Rise in Patient Harm Sparks Urgent Call for Improved Hospital Care in Canada


Mounting evidence indicates a concerning trend in patient harm across Canadian hospitals. From March 2022 through March 2023, an estimated one in 17 hospital admissions involved a sufferer enduring unintentional harm, according to a comprehensive analysis by the Canadian Institute for Health Information (CIHI). This implies that approximately 145,000 patients seeking treatment during this period may have been inadvertently afflicted with complications such as infection, pneumonia, medication miscalculations, or pressure ulcers.

These disturbing figures mark a three-year consecutive rise in patient harm, an escalation Kate Parson from CIHI describes as “an increase in the wrong direction.” The CIHI’s intention is to leverage these alarming statistics to incite change and elevate the quality of hospital care.

In retrospect, the year-over-year numbers reveal further unsettling details: a 20% surge in hospital-acquired urinary tract infections, a 25% uptick in aspiration pneumonia, and an astonishing 50% spike in bedsores. The rapid rise in the prevalence of pressure ulcers is also partially attributed to more comprehensive data recording.
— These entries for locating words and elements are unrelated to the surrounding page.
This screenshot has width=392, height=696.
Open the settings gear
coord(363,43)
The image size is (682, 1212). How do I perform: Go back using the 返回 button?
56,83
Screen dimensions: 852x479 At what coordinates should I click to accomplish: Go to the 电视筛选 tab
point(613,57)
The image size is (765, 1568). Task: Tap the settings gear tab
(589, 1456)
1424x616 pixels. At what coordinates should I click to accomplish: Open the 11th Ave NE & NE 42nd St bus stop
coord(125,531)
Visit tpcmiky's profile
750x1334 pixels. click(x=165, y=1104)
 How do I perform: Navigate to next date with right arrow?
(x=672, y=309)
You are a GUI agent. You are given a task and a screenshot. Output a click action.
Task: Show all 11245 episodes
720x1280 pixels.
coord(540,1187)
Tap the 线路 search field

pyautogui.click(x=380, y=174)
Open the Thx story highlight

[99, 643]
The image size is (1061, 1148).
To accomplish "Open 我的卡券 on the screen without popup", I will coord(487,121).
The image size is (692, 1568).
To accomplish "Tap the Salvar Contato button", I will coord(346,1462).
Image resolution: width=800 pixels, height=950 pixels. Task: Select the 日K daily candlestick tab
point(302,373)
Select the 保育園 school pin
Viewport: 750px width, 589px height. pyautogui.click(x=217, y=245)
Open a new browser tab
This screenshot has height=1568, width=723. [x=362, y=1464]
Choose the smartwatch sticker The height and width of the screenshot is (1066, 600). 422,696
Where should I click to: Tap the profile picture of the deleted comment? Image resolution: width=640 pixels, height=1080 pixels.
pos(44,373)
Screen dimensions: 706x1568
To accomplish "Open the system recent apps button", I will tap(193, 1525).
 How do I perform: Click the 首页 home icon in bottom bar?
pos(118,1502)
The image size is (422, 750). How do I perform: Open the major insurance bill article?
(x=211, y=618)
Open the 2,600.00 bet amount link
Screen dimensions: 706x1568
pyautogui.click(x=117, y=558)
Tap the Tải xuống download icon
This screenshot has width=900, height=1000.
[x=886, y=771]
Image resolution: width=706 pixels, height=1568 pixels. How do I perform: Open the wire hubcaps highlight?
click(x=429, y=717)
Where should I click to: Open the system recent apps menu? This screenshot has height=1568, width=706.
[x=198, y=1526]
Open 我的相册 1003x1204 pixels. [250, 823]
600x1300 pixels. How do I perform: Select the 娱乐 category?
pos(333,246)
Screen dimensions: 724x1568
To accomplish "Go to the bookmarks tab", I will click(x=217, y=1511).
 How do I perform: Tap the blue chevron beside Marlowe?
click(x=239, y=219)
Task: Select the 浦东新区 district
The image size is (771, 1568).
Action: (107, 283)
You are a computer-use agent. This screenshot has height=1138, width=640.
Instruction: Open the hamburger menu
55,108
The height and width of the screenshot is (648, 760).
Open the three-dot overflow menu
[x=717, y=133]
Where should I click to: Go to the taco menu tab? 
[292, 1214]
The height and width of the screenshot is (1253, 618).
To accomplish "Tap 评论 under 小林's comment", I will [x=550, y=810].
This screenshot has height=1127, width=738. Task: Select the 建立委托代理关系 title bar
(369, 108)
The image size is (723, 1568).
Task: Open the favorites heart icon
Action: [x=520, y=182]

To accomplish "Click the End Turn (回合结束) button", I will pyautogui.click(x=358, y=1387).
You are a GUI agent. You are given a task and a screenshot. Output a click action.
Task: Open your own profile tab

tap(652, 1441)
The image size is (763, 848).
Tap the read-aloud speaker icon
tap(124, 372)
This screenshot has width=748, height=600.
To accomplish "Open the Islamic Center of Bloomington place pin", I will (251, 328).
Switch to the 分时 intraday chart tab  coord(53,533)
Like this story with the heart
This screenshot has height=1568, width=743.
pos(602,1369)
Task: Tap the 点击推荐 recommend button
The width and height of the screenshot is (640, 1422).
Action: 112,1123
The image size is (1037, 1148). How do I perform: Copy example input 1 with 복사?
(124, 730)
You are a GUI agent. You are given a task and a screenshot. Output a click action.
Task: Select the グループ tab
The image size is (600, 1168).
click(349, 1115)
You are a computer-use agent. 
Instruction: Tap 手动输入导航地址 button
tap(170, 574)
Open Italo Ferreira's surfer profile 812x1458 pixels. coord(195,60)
For the first time, the CIHI report disclosed that hospitals had become excessively dependent on overtime and agency staff to provide patient care. The resulting patient harm was found to correlate strongly with staffing levels. Sick time amongst the nursing staff had surged by 17%, equating to a staggering equivalent of 6,500 nurses removed from the healthcare system. This was complemented by a 50% rise in recorded nurse overtime hours.

Forced overtime has become a grim reality for many nurses such as Deb Lefebvre, a registered nurse from Kingston, Ontario. Amidst escalating nurse shortages, Lefebvre and her colleagues constantly struggle to provide quality patient care, a situation she describes as feeling ‘trapped’. These untenable conditions have catalyzed a mass departure of nursing staff from the profession, citing exhaustion and burnout.

The scant nursing workforce left behind grapples with the crushing daily pressures and openly acknowledges the risks this poses to patient care. A pseudonymous nurse from an Ontario hospital, ‘Miryam’, shared her harrowing experiences with these increasing harms, claiming the adverse effects on her personal mental health. Management, when confronted with the issues, often dismiss these concerns, she lamented.

‘Miryam’s’ accounts resonated with Linda Silas, president of the Canadian Federation of Nurses Unions, who scorned the healthcare system for its negligence towards these increasing disasters. The report further showed an alarming 80% increase in agency nurse and health worker billable hours for the year 2022-23. However, this influx could not curtail the rates of patient harm, instead, it underscored the lack of cohesion and skill mismatch amongst the ranks.

The CIHI report emphatically suggests permanent staff retention and work flexibility as keys to reducing patient harm. Adequate staffing with nurses familiar with hospital systems could greatly enhance patient care. Echoing similar enactments in the U.S., advocates propose mandated nurse-to-patient ratio legislation to curb patient harm and improve satisfaction rates. The initial costs associated with increased staff retention could be offset by the future reduction in patient harms and extended hospital stays.

Lefebvre highlights the critical importance of Canadians to be cognizant of these alarming figures, imploring, “If we do not ensure that there are adequate nurse professionals at the bedside, these numbers will only worsen.”